Alkenes mainly undergo addition reactions because of their carbon–carbon double bond.
Common reactions of alkenes include:
- Hydrogenation: C2H4(g) + H2(g) → C2H6(g)
- Halogenation: C2H4(g) + Br2(l) → C2H4Br2(l)
- Hydrohalogenation: C2H4(g) + HCl(g) → C2H5Cl(g)
- Hydration: C2H4(g) + H2O(g) → C2H5OH(l)
6. What is Markovnikov’s rule in alkenes?
Markovnikov’s rule states that in the addition of HX to an unsymmetrical alkene, the hydrogen atom attaches to the carbon with more hydrogen atoms.
For example, in the reaction:
- CH3CH=CH2 + HBr → CH3CHBrCH3
7. How are alkenes prepared in the laboratory?
Alkenes are commonly prepared in the laboratory by dehydration of alcohols or dehydrohalogenation of haloalkanes.

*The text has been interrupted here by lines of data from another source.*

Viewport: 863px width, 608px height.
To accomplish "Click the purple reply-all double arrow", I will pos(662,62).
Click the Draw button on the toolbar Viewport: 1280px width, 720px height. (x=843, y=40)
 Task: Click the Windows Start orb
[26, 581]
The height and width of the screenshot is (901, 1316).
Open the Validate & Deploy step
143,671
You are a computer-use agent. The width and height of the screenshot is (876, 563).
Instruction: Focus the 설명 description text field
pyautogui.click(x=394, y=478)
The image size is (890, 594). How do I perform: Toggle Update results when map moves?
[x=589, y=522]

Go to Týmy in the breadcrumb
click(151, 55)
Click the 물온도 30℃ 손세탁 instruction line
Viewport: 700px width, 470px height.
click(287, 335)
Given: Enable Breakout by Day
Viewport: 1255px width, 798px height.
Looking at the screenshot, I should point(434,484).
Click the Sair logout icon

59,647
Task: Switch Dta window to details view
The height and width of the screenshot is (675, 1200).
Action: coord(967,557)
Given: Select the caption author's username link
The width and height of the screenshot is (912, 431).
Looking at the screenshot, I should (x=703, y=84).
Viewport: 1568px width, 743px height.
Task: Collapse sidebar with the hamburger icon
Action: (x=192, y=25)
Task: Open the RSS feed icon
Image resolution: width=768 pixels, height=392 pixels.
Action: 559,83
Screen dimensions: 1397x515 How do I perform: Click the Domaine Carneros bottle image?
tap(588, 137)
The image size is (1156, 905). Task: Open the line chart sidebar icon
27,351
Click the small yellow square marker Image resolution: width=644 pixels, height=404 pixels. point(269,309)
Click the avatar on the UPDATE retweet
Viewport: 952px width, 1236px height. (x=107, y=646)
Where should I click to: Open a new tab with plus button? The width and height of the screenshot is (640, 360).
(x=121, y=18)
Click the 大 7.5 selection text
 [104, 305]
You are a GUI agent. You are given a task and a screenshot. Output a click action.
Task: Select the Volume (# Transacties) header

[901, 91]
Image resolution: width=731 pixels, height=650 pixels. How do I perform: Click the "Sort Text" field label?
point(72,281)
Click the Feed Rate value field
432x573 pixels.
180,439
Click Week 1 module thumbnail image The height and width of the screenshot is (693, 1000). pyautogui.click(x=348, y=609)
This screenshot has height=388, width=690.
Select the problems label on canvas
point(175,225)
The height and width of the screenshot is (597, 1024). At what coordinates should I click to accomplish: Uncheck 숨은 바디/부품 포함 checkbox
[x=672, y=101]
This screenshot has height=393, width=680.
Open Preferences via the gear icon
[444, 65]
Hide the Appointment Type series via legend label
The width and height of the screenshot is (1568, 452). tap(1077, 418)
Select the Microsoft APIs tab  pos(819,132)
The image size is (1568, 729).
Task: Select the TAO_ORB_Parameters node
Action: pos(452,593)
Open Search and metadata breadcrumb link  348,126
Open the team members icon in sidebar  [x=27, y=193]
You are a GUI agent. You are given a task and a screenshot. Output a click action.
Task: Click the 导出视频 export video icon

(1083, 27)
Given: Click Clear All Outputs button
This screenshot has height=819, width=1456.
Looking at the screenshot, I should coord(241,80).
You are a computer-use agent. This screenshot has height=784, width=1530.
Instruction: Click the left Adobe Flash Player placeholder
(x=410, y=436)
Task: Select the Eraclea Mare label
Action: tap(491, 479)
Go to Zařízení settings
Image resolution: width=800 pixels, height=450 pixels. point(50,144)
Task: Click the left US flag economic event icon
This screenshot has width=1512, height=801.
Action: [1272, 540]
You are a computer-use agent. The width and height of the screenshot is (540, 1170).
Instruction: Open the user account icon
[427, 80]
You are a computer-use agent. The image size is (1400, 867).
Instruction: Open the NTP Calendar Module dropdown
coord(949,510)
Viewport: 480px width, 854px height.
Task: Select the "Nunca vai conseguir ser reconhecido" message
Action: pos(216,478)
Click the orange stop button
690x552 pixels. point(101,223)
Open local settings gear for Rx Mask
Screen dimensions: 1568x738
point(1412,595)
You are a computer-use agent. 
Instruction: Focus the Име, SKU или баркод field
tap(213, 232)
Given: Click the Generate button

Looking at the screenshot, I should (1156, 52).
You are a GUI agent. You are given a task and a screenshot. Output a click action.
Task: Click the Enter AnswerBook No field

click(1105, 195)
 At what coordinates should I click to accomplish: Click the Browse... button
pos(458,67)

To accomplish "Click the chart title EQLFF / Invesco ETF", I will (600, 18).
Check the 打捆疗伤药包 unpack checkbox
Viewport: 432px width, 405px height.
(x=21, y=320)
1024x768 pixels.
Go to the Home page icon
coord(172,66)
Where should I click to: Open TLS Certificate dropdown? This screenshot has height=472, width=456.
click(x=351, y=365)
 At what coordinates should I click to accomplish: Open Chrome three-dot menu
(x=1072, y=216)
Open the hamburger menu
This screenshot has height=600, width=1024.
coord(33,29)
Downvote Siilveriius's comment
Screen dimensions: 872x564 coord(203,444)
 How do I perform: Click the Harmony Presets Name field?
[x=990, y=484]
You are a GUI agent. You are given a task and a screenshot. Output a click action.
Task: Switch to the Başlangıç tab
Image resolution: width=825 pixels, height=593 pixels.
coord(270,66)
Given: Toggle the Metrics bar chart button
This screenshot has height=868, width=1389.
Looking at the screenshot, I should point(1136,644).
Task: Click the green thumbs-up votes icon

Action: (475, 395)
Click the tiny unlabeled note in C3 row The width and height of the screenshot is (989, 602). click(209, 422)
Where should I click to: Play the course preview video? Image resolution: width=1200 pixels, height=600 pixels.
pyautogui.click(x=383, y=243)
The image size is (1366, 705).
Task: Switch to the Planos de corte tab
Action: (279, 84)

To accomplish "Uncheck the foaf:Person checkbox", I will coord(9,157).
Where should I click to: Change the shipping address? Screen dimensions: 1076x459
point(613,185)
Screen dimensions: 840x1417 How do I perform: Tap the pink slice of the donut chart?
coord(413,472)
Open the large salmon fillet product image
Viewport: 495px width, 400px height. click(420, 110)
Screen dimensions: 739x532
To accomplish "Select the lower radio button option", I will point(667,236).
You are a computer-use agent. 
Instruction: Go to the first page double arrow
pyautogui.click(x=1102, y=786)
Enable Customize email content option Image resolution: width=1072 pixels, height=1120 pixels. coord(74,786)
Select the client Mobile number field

Example 1: Dehydration of ethanol:
- C2H5OH(l) → C2H4(g) + H2O(l)
Example 2: Dehydrohalogenation:
- C2H5Br + KOH(aq) → C2H4 + KBr + H2O
8. What is polymerization of alkenes?
Polymerization of alkenes is a reaction in which many alkene molecules join together to form a long-chain polymer.
For example, ethene polymerizes to form polyethene:
- nC2H4 → (–CH2–CH2–)n
9. What is the test for unsaturation in alkenes?
Alkenes can be identified by the bromine water test, where the reddish-brown color of Br2 disappears.
Reaction example:
- C2H4(g) + Br2(aq) → C2H4Br2(aq)
10. Why are alkenes more reactive than alkanes?
Alkenes are more reactive than alkanes because their π bond in the C=C double bond is weaker and more easily broken than a single σ bond.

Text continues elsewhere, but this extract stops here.